Gen Z in the U.S. is more diverse than any generation before it, per data from Pew Research. One in five Gen Zers identify as LGBTQIA, and younger workers are more likely to expect robust DEI&B programs in the workplace.
For Colino, it’s perfectly natural for Gen Z to have different needs than Baby Boomers, Gen X, or even millennial colleagues.
“Every generation is a product of the environment they grew up in,” he says. “This generation has been subjected to political, privacy, technological and gender issues that have shaped how they think. In working with this generation, you can’t help but notice that they think and act differently than those who came before them.”

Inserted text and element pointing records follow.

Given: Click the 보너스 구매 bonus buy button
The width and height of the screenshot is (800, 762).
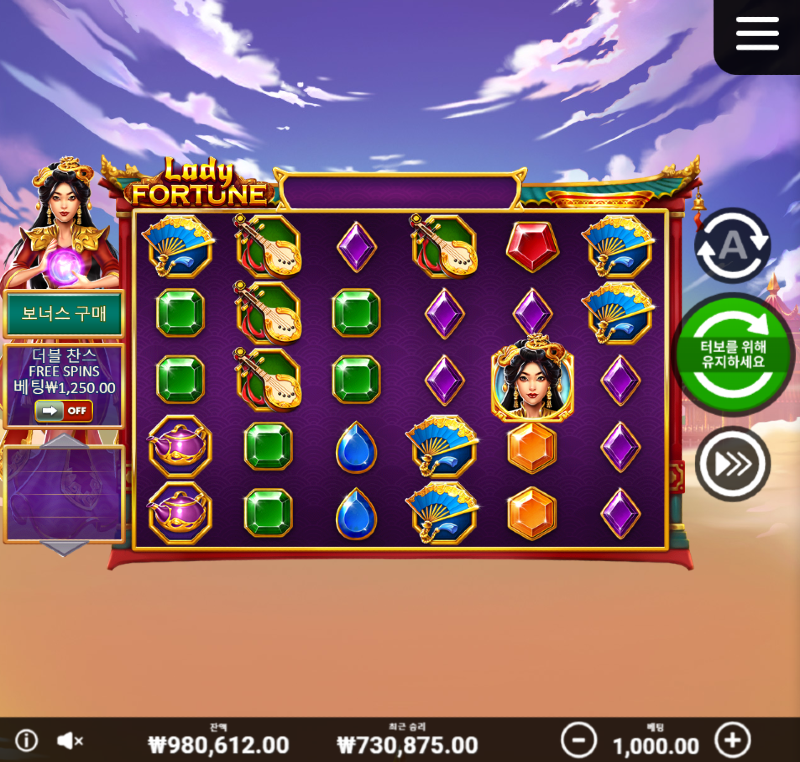Looking at the screenshot, I should tap(64, 314).
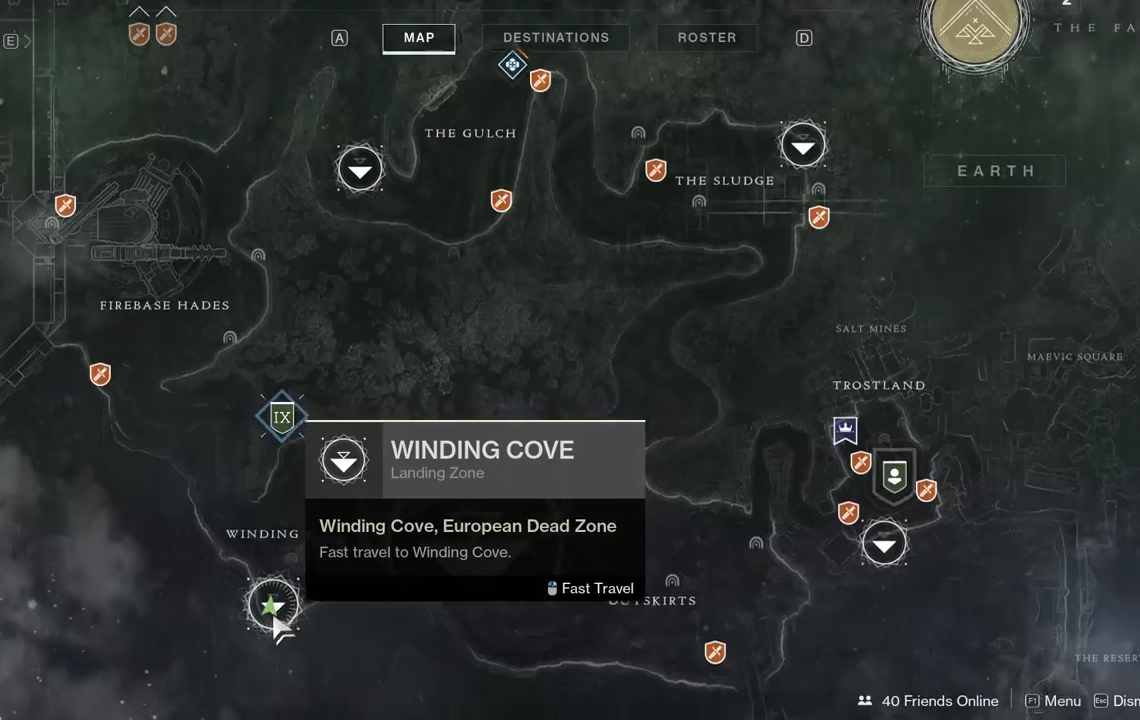Select the Map tab
Viewport: 1140px width, 720px height.
[418, 38]
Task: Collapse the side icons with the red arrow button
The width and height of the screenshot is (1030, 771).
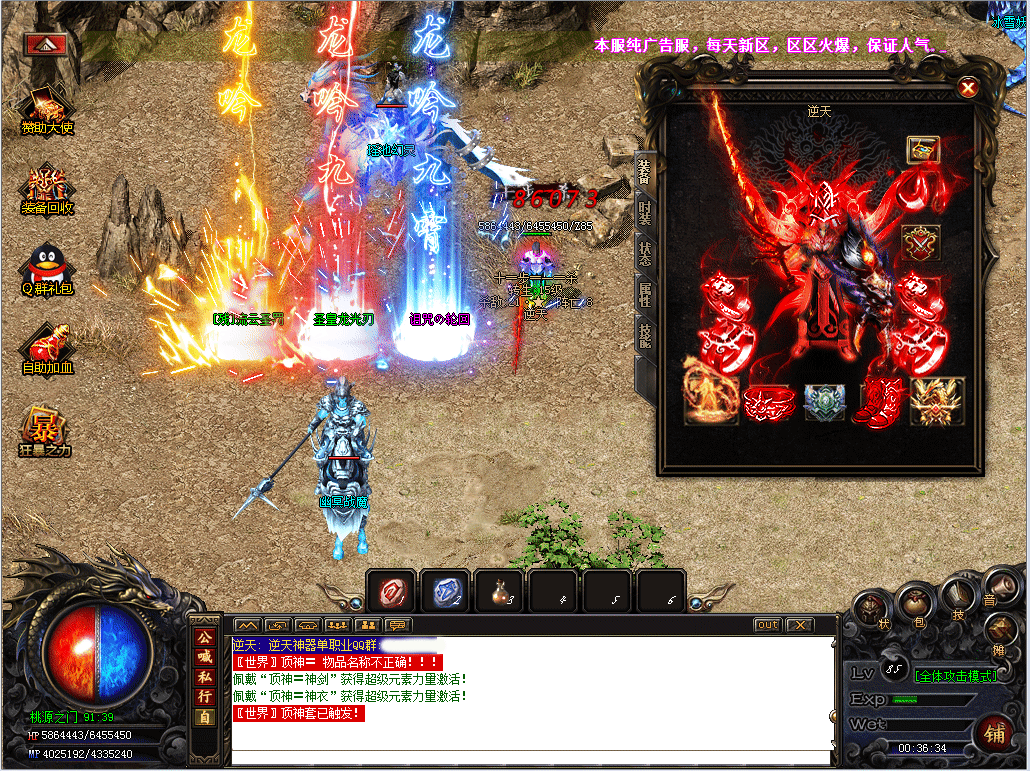Action: point(46,44)
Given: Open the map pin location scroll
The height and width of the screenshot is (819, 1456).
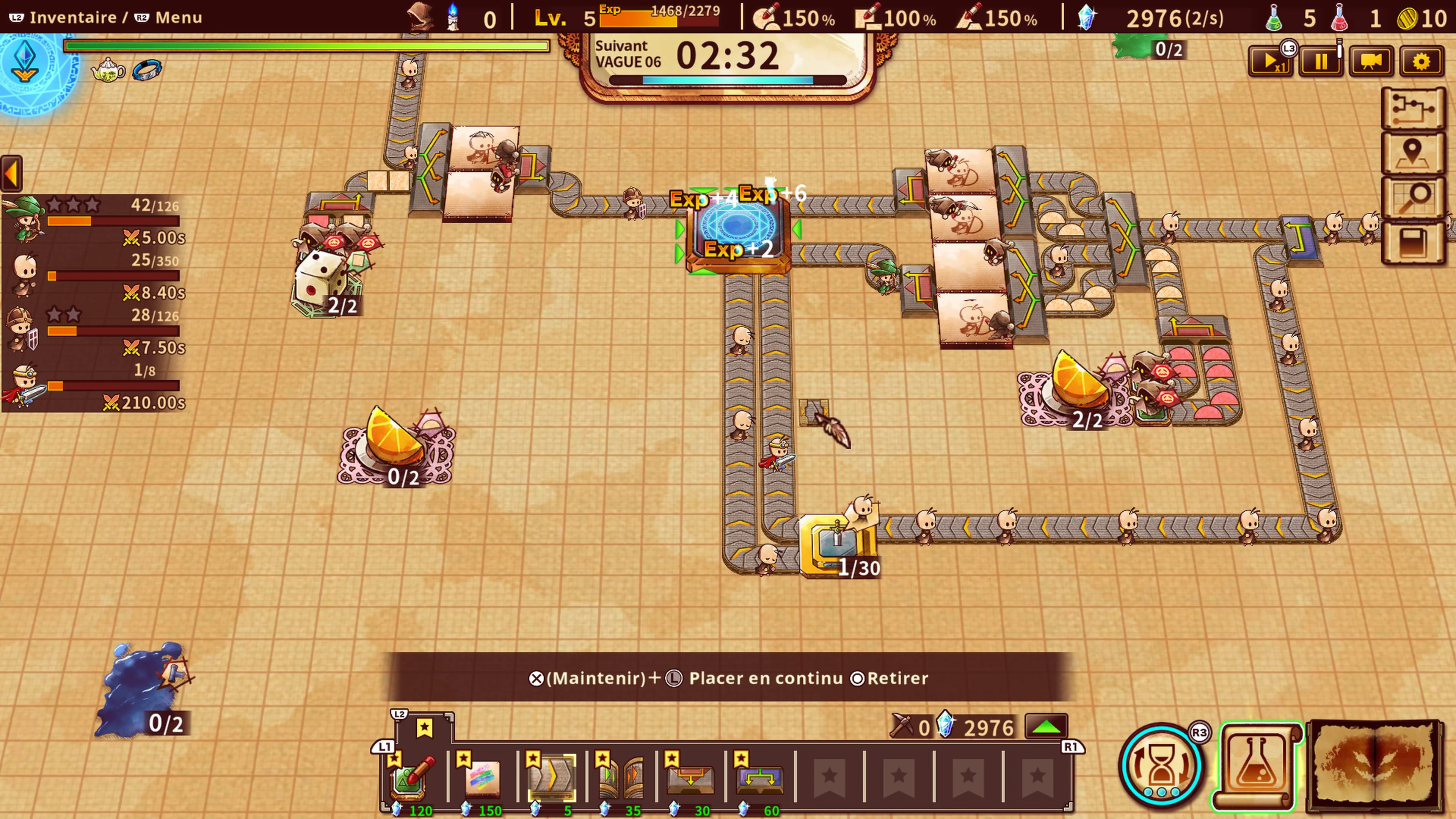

That doesn’t mean giving them a free pass on performance, Colino explains. Instead, it requires that leaders take the extra time to acknowledge differences, be inclusive and find solutions that work for customers and employees.
Solutions that work
Here are some of Colino’s top recommendations for employers in helping Gen Z workers succeed:
1. Create a nurturing environment.
“They need someone to acknowledge that, purely based on the number of years they’ve been alive, they might not be fully equipped to handle all the situations they’ll encounter in a busy store,” says Colino. “It’s more than training; it’s a mentorship approach that ensures they have a positive experience.”
2. Develop your listening skills.
Every generation wants to be heard, but for Gen Z it has even greater significance.
“I think Gen Z is one of the more vocal generations,” says Colino. “They’re not afraid to speak up so I think they really appreciate that we’re asking for input.”
3. Build in opportunities for fun.
Younger workers need that flexibility to embrace their childlike side, says Colino, especially when workers might still be involved in school. These early work experiences will influence whether workers will return to jobs in your sector.
“It’s hard on a manager who has to schedule around flexibility, but our industry has to figure out how to keep this critical segment of talent excited,” he says.
If workers see your industry as a buzzkill, they won’t stick around to become the leaders of tomorrow.
4. Think about targeted benefits for education.
Sheetz has increased its tuition reimbursement program to the maximum amount allowed by the IRS.
“We also expanded our partnerships with online universities to ensure that all of our employees, no matter where they’re located, can continue their education,” says Colino.
5. Take time to learn more about Gen Z as a whole.
Colino’s last bit of advice: Invest in learning more about Gen Z as a macro concept.
“I don’t think companies fully understand the Gen Z workforce yet; they’re just barely entering the workplace,” he says.
Companies that are willing to listen have an invaluable opportunity to bring in diverse viewpoints and build a talent pipeline to sustain their growth for years to come.